Di Luca Castrogiovanni.
Ho già i brividi.
Peppino Impastato mi ha fatto questo effetto sin da subito, da quando, nel lontano 2000, ho visto per la prima volta “I Cento Passi”, film che racconta la sua storia. E vent’anni dopo i brividi continuano ad accompagnarmi.
A Peppino Impastato devo la mia parte buona, è grazie a persone come lui se posso sentirmi migliore. È grazie a lui che mi sento orgogliosamente terrone.
Peppino è nato a Cinisi, in provincia di Palermo il 5 maggio 1948, apparteneva ad una famiglia mafiosa. Era bambino quando, in un attentato, veniva ucciso il boss Cesare Manzella, suo stretto parente. Episodio questo che lo aiuterà a sviluppare una coscienza critica, dedicandosi all’antimafia.

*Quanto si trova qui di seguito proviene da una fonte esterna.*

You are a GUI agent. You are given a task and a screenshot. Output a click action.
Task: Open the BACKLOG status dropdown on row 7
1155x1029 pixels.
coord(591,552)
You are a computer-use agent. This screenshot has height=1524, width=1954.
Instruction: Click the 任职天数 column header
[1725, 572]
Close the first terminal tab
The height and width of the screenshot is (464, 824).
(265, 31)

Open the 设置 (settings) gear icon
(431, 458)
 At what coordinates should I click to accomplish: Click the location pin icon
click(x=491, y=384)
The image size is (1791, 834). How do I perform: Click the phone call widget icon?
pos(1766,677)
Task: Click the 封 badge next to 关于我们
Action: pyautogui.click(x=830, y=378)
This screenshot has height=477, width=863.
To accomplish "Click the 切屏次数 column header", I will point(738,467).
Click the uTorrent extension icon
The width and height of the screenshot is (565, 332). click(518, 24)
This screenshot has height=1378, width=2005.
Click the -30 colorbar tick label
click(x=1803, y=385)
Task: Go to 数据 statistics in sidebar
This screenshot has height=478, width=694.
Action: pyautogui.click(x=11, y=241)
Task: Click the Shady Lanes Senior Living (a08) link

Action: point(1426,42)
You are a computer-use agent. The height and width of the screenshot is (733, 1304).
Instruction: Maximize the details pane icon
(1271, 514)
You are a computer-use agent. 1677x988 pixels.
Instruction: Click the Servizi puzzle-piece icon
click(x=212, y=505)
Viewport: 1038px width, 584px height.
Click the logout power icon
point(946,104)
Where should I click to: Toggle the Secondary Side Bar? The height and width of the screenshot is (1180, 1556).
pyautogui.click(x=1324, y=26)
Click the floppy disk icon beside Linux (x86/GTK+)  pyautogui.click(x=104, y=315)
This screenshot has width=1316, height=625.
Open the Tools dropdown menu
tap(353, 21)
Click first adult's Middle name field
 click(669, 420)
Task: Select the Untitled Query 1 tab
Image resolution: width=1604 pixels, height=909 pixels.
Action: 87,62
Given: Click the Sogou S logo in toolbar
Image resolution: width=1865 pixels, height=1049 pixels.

Crescendo infatti si distacca dalla famiglia, sono molti i contrasti soprattutto con il padre. Inizia a dedicarsi ad attività che hanno lo scopo di denunciare i mafiosi, gli intrecci tra politica e criminalità. Giornali, associazioni culturali, ma è soprattutto dalle frequenze di Radio Aut che sbeffeggia i mafiosi, il boss Badalamenti (Tano Seduto) è uno dei principali obiettivi.
Siamo negli anni ’70, la mafia in Sicilia spadroneggia, a braccetto con la politica. Non è ancora quel male oggi universalmente riconosciuto. Non ci sono ancora state le stragi di Capaci e via D’Amelio, non ci sono ancora stati i delitti eccellenti che hanno svegliato le coscienze di tanti.
Peppino agiva con le parole e con i fatti. Era infatti vicino ai più deboli, era vicino a chi subiva abusi e soprusi soprattutto dalla mafia.
Per questo è stato ucciso la notte del 9 maggio 1978, per farlo tacere. Si era candidato alle elezioni comunali, è stato ucciso prima, la gente di Cinisi lo ha comunque votato, eleggendolo simbolicamente.
Quel 9 maggio 1978, la mafia lo ha sequestrato, ucciso e legato ai binari, mettendo sotto il suo corpo una carica di tritolo. Volevano farlo sembrare un suicidio, volevo far creder che fosse un terrorista.
È grazie alla caparbia della madre e del fratello, e all’impegno del giudice Rocco Chinnici (assassinato sempre dalla mafia nel 1983) che inizia a delinearsi la pista mafiosa dietro la morte di Peppino. È anche grazie al suo sacrificio che si inizia a parlare di quello che è veramente la mafia: una montagna di merda.
Negli anni successivi vengono anche riconosciuti i mandanti, tra cui quel Tano Seduto tanto irriso da Peppino.
Peppino è stato barbaramente ucciso, il suo sacrificio non è però stato invano, le sue idee hanno continuato a camminare sulle gambe dei compagni di mille battaglie, e oggi sono diventate ancora più forti.
Peppino è oggi un eroe, una figura imprescindibile per la Sicilia bella, per la Sicilia che ha voglia di riscatto, per tutte quelle persone che non vogliono piegarsi alla mafia.
Peppino è un esempio che, noi siciliani, dovremmo orgogliosamente seguire. Peppino è tanto altro, ma non posso scrivere all’infinito.
Se non conoscete la storia di Peppino, potete iniziare guardando “I Cento Passi”, sono sicuro che (oltre a qualche lacrima) anche voi vi sentirete delle persone migliori.